Los hermanos Primera, herederos del talento y la conciencia de su padre, colmaron con creces las expectativas de sus seguidores. Ofrecieron un show magistralmente estructurado en tres actos, una travesía de más de tres horas que comenzó en los orígenes, tocó el presente y se proyectó hacia el futuro, sin olvidar jamás su esencia venezolana.
El viaje en tres actos
El Primer Acto, «Se buscan», fue un nostálgico reencuentro con los inicios. Temas como «Una canción que te enamore», «Estás hecha para mí» y un potente medley de «Se acabó» encendieron al público desde el principio. Acompañados por una banda de 11 músicos y tres coristas, los cantautores no perdieron oportunidad para expresar su amor por Valencia y Venezuela, provocando estruendosos aplausos y gritos de aprobación.

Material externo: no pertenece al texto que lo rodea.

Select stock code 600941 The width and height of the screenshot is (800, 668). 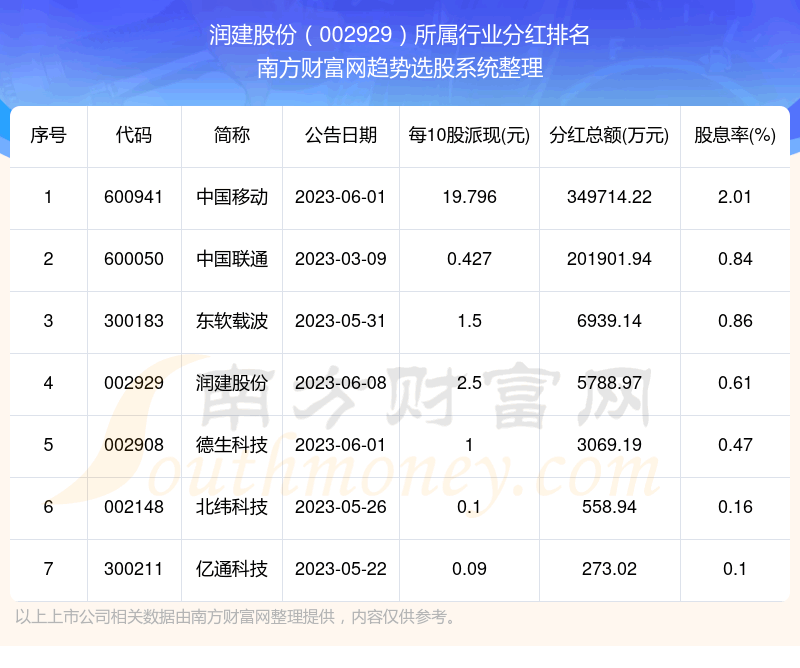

En el Segundo Acto, «Vivos», la energía se tornó más contemporánea con éxitos como «Lunares», «Te llevaré» y «Amor de motel». Un momento de improvisación y buen humor llegó cuando, durante «No te vayas», un fallo técnico impidió ver el video del invitado Maelo Ruiz. Lejos de molestarse, los hermanos sacaron sonrisas al público, demostrando su profesionalismo y cercanía.

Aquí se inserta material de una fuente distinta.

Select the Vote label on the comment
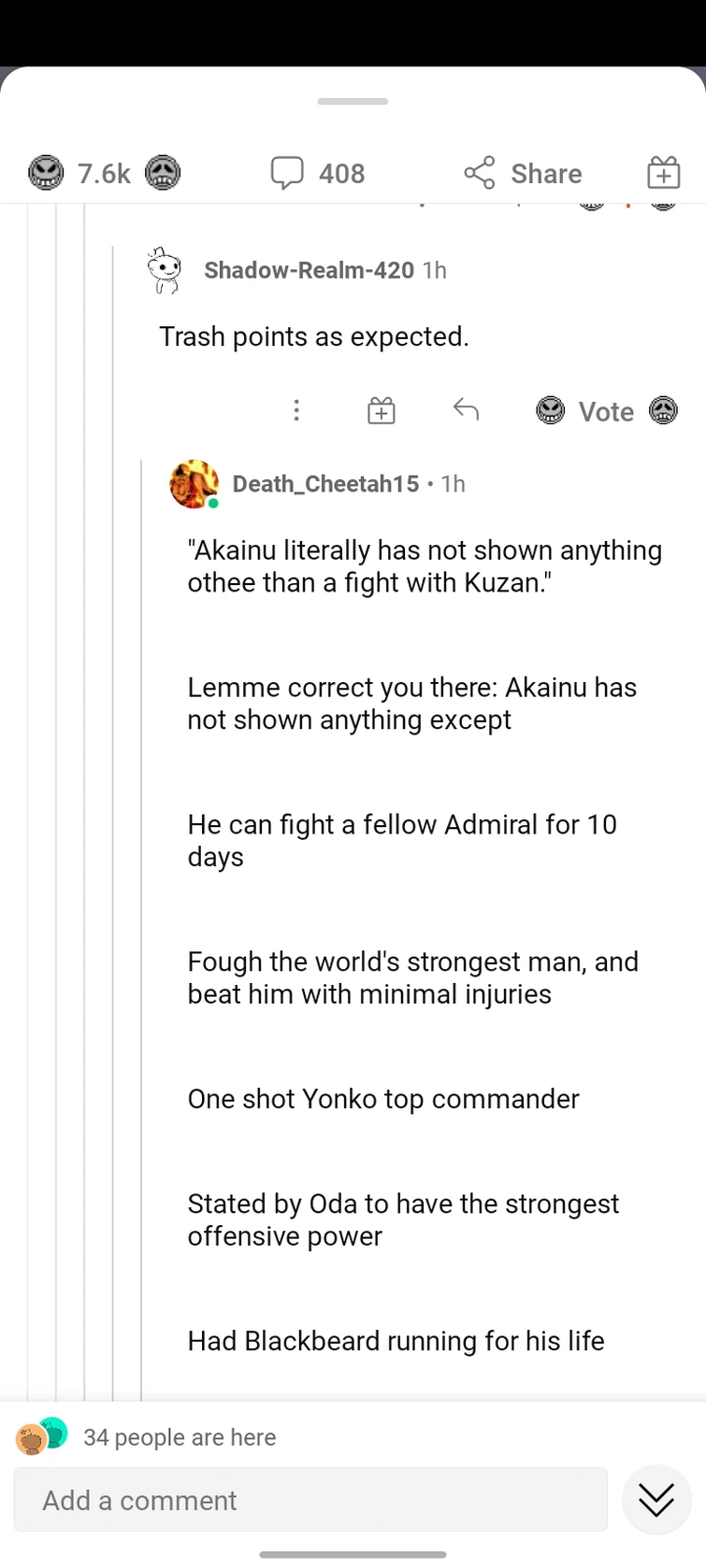Viewport: 706px width, 1568px height. click(606, 410)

La noche alcanzó su cota más emotiva y poderosa con el Tercer Acto, «Inmortales». Un tributo a la Fania All Stars, iniciado con «Quítate tú», dio paso a una de las sorpresas más celebradas: la invitación al escenario del talento local de Son de Mariara. Los jóvenes integrantes, con una solidez envidiable, compartieron percusión y un medley de salsa vieja con los anfitriones, en un guiño de admiración intergeneracional que el público valenció premió con ovaciones.
Un cierre a la altura de la historia
El final fue una sucesión de hits imposibles de escuchar sin bailar: «Me enamoré», «Tin Marín» y un conmovedor «Alíviame», dedicado a la figura siempre presente de Alí Primera. Tras un emocionante repaso por su época en Salserín, cerraron con broche de oro interpretando el himno «De sol a sol», mientras el reloj marcaba las 2:20 de la madrugada.

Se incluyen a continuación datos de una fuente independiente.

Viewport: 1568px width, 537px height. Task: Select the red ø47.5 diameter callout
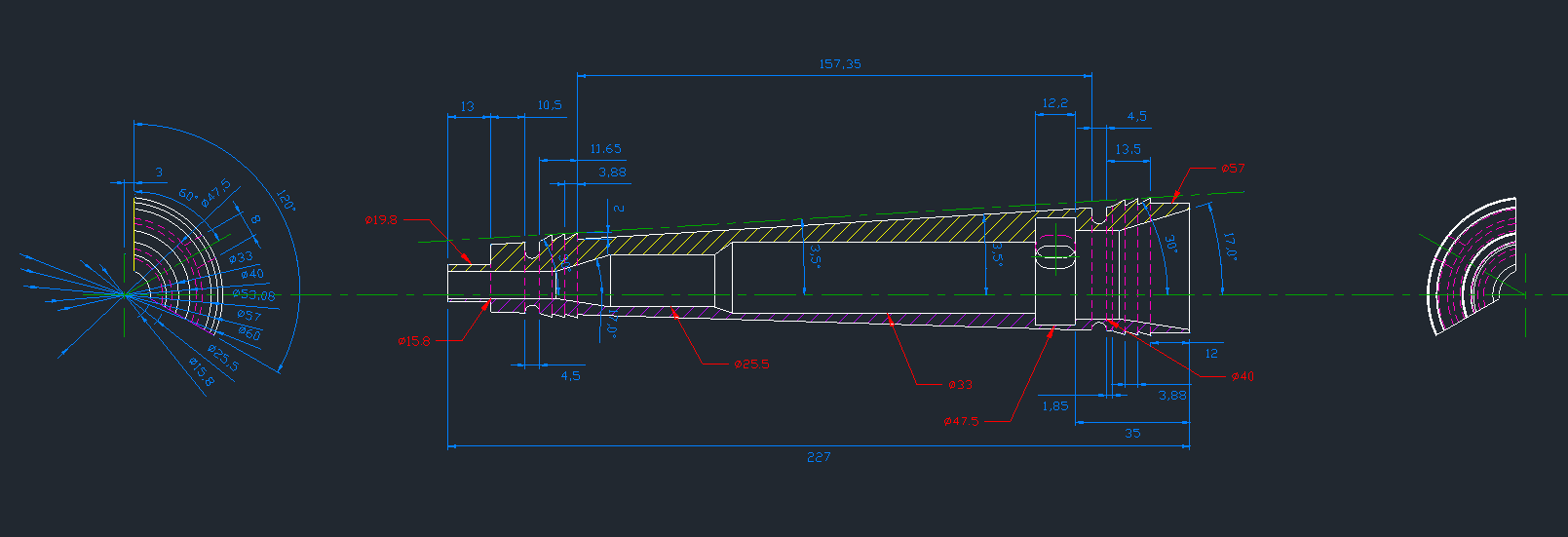[961, 422]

Un concepto visual que elevó la experiencia
El espectáculo no solo fue auditivo. Tres pantallas LED gigantes (una horizontal y dos verticales) permitieron a todos los asistentes captar cada detalle. El paquete gráfico y conceptual merece una mención especial: desde una radio antigua sintonizando emisoras, la aparición del cómico Budú como un policía en su persecución, hasta una Caracas futurista del año 2096 donde aún suena «De sol a sol», la narrativa visual enriqueció profundamente la propuesta.
Cuando los últimos acordes se apagaron, los «prófugos y secuaces de la salsa» abandonaron el Fórum con la certeza de haber sido parte de uno de los mejores shows musicales del 2025 en el país.